Some of you may want simply to learn set theory, rather than learn set theory in order to do category theory. Therefore, I list here a few of the most canonical texts used by set theorists---these book are all fantastic. None of them, however, is concerned with category theory at all.
Set Theory, by Thomas Jech. (3rd Millenium edition). This book is a standard graduate introduction to set theory, and covers all the elementary theory and more, including infinite combinatorics, forcing, independence, descriptive set theory, large cardinals and so on. It is used almost universally in any serious graduate introduction to set theory. Excellent text.

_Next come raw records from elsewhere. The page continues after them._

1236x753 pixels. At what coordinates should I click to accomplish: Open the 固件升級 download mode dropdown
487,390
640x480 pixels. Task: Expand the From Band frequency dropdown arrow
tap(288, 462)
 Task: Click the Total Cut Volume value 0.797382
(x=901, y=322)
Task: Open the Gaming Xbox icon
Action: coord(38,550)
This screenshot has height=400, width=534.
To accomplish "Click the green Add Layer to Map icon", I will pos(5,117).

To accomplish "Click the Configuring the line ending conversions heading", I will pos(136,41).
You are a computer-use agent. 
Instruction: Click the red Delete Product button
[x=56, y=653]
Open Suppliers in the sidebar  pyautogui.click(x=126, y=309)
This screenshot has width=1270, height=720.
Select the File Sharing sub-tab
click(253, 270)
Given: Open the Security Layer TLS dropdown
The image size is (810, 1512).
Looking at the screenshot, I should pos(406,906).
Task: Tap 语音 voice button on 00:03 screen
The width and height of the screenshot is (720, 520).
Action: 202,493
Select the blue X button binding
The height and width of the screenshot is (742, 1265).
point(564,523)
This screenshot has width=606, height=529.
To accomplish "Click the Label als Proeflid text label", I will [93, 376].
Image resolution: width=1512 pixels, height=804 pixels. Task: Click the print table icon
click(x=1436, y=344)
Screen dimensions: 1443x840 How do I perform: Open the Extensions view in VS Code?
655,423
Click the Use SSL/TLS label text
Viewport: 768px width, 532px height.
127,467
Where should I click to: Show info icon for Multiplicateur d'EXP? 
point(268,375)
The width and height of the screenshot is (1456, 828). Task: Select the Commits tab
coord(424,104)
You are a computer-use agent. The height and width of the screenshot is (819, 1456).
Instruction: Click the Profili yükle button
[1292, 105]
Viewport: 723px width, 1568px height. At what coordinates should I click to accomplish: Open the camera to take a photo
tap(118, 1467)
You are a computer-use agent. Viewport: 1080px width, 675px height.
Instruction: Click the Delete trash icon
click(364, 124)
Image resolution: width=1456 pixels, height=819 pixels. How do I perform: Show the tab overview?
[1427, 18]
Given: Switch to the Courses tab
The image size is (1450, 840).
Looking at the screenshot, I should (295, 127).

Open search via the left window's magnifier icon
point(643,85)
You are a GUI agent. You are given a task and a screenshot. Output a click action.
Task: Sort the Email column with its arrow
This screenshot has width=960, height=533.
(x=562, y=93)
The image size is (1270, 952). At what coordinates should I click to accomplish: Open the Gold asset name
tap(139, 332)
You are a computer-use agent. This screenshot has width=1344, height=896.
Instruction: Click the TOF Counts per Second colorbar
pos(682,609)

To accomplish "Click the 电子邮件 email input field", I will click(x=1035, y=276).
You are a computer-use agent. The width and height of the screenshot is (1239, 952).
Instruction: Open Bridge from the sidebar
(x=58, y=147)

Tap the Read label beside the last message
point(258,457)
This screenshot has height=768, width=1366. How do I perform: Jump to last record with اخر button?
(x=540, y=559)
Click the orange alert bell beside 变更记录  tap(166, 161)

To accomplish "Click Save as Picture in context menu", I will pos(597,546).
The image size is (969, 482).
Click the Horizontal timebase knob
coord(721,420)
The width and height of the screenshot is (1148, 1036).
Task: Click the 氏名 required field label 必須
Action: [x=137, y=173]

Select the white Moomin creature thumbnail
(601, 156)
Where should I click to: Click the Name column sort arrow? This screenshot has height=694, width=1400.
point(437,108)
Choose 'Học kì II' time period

The Higher Infinite, by Akihiro Kanamori. This encyclopedic account of large cardinals is simply fantastic. It contains everything you wanted to know about essentially all the most well-known large cardinals. These cardinals form a very rich structure with a highly developed theory, including surprising connections even with the structure of sets of reals and much much more. Surely any talk of "universes" in category theory would be deeply informed by knowledge of the large cardinal hierarchy, and the far more nuanced and developed structure theory it provides for these concepts.
Set Theory: An Introduction to Independence Proofs, by Kenneth Kunen. This shorter book is an excellent companion to Jech's book, in that they have different approaches to many common problems. I always recommend my graduate students to play these books off against one another.
Of course, there are many others.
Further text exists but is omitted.